Actor John Hawkes attends
John Hawkes. Photo: Jemal Countess/Getty Images

As the credits rolled on The Surrogate — a true-story comedy starring John Hawkes as a Mark O’Brien, a real-life polio-stricken poet who hired a sex surrogate (Helen Hunt) to help him lose his virginity — the Sundance crowd rose to their feet for a prolonged standing ovation. They repeated the standing O when Hawkes walked to the stage. Immediately, Twitter blew up with rapturous declarations of the movie sweeping next year’s Oscars. Fox Searchlight snatched it up for $6 million, the biggest sale of the festival and a huge buy for an indie film under any circumstance. Altitude-induced hysteria aside, it was a wondrous and overdue moment of glory for the always-incredible Hawkes. This marks the third year in a row the 52 year-old (!) has starred in the festival’s breakout hit. But unlike 2010, when he was the creepy cult leader supporting festival “It” girl Elizabeth Olsen in Martha Marcy May Marlene, or 2009, when he was the creepy uncle supporting festival “It” girl Jennifer Lawrence in Winter’s Bone, Hawkes is getting all the attention this time around. It couldn’t happen to a nicer guy. Jada Yuan spoke to Hawkes at Bing Bar about just how he got to look so deformed in the movie and his most surreal of Sundances.

You got a standing ovation at the premiere.
That’s what I hear. I know our director Ben Lewin got one when he stepped onstage, and there was a second when I walked up and my head was down. I wasn’t looking. I wasn’t trying to be rude, I just am not always really comfortable in front of crowds unless I’m playing a character onstage. It’s just easier. I’m not being coy.

How did you react when you found out it had been sold overnight for $6 million?
I don’t concern myself too much with figures and things like that, but I’m really happy that Fox Searchlight bought the film because I feel like they did a great job with Martha Marcy May Marlene. They care a lot about film. The mini-major branch within a studio is something I view with some skepticism, but they truly care at Fox Searchlight about small movies and trying to get them out to their audience.

What is it you said you view with skepticism?
The idea of major studios having “independent” arms. But it’s better than not. The major studios don’t seem to make mid-level budget movies for adults anymore, so that’s why independent [arms] have taken up the slack and why festivals like Sundance have such import, because these are films that maybe wouldn’t have a chance or get seen otherwise. That’s not news, but it’s really a great thing.

Where were you when you found out it got sold?
We were at a dinner party for the film that had been scheduled long before —  just a celebration with cocktails and food and, you know, in our digital age, the information was coming in by the minute. “Don’t tell anybody but … ” Or, “We think this might happen but you can’t say anything.” Everybody was telling each other the same rumors they weren’t supposed to be telling anyone.
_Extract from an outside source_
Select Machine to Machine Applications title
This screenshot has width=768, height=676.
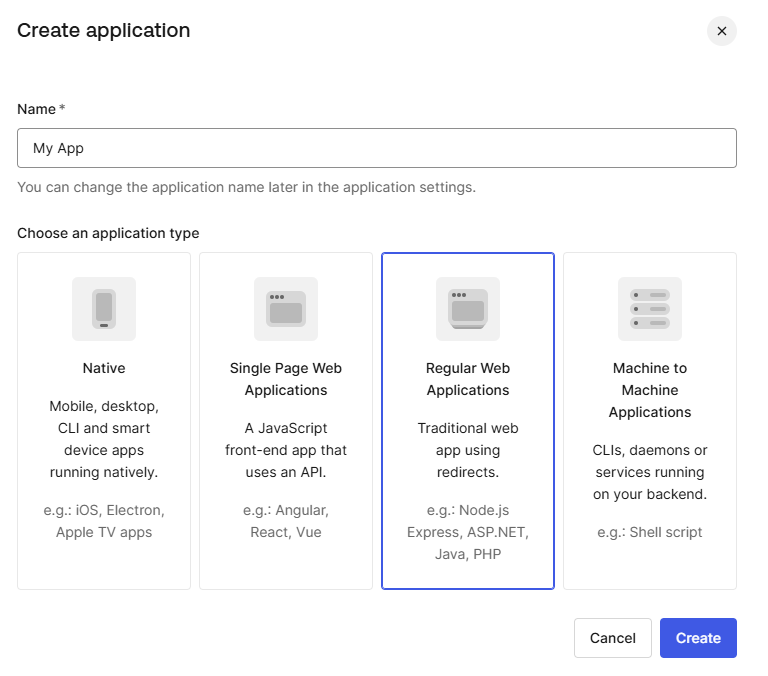tap(650, 390)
How does Sundance feel different than the past two?
Kinda the same, really. I just felt like I was a part of something amazing. When the credits rolled after Winter’s Bone and Martha Marcy, I thought I was just part of something kind of amazing. It’s really great. How lucky am I?

Except this time, it’s you in the spotlight instead of your female ingenue co-stars. How does that feel?
It’s intense. It’s been a lot of talking about myself and the film, a lot of photographs and things. No offense, it’s not my favorite part about the process, but I do want to help the film. But it’s been intense and it feels like everything is just sort of downhill from here [laughs] because it can’t get better. It’s only gonna be disappointing now. But that’s okay. I’m prepared.

Your entire career is going to be downhill, or just your future Sundances?
Probably all of it, I don’t know [laughs].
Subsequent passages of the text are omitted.